- Problem to solve -
Which lines in the rows below contain the word "Open"? Gather every such line, treating capitalization as significant.

Entries for finding text and elements
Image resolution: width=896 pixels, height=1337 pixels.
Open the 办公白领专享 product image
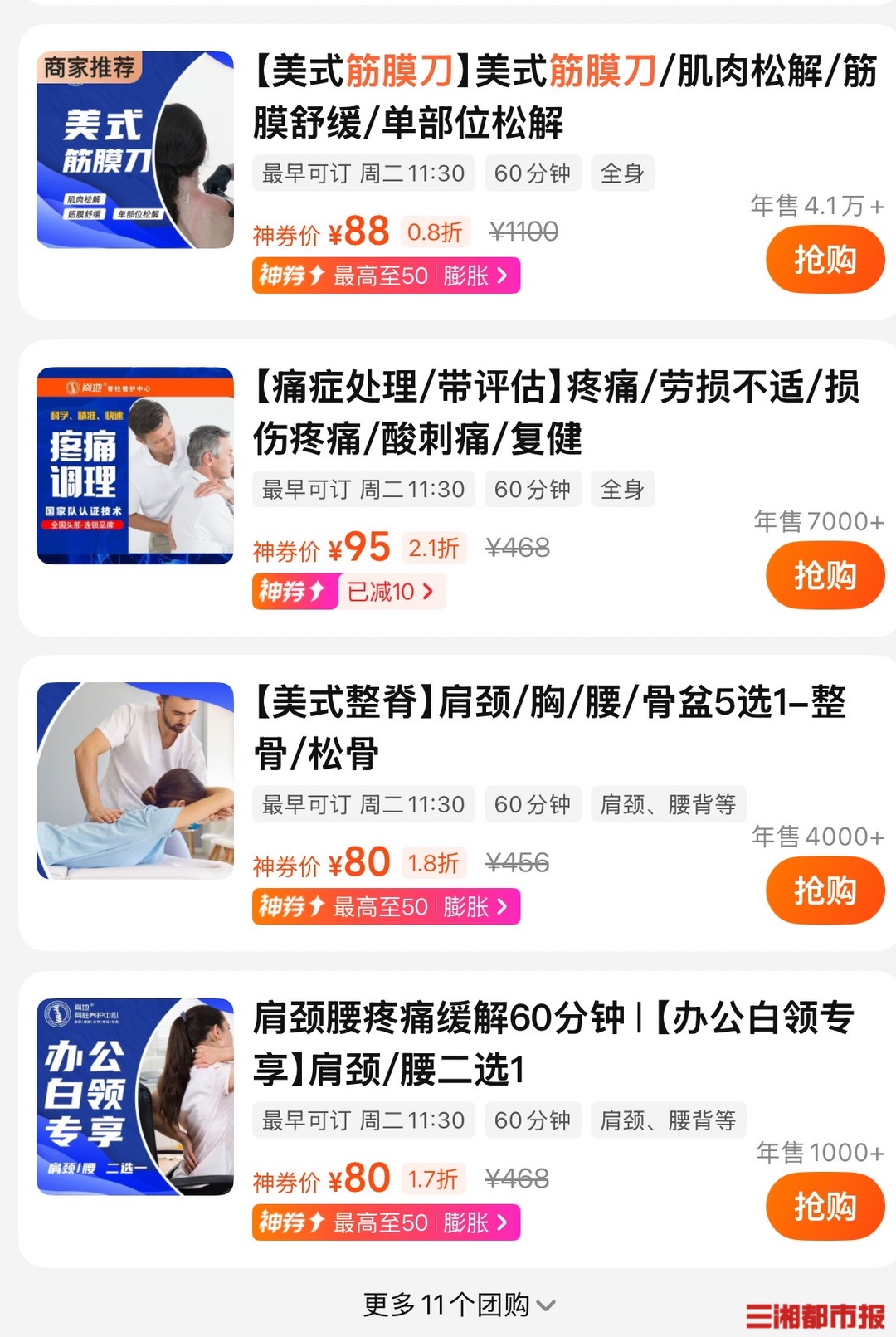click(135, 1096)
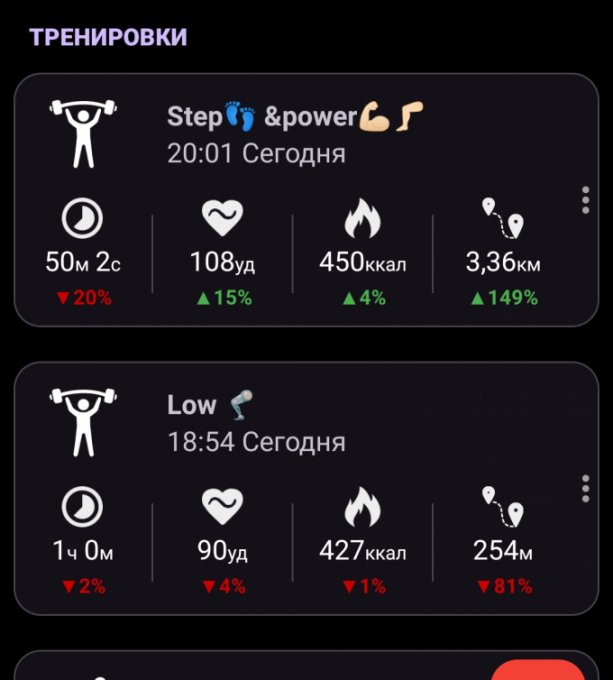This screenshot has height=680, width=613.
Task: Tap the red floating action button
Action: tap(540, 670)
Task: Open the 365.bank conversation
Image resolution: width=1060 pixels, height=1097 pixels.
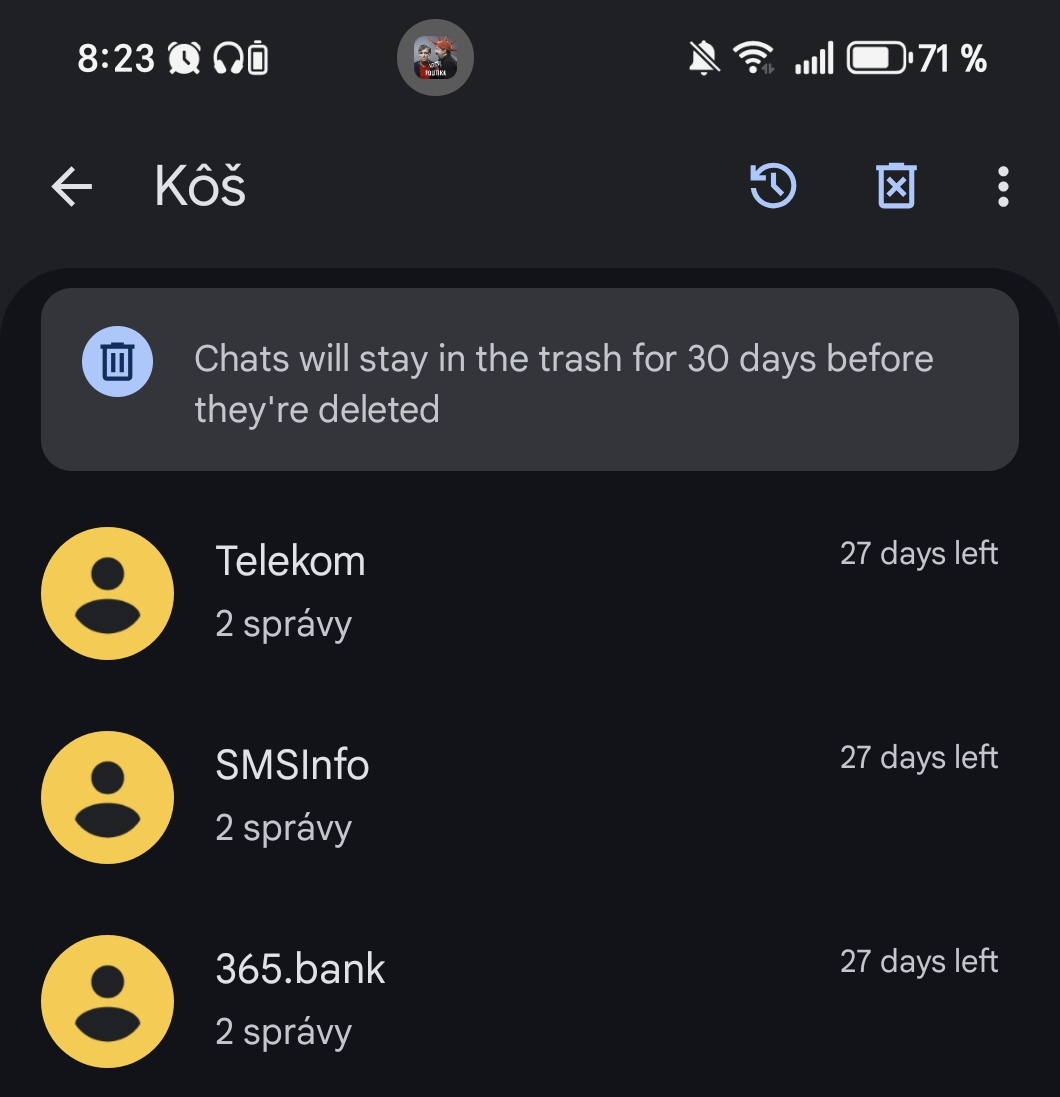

- Worked solution -
Open the 办公白领专享 product image
Task: Open the 365.bank conversation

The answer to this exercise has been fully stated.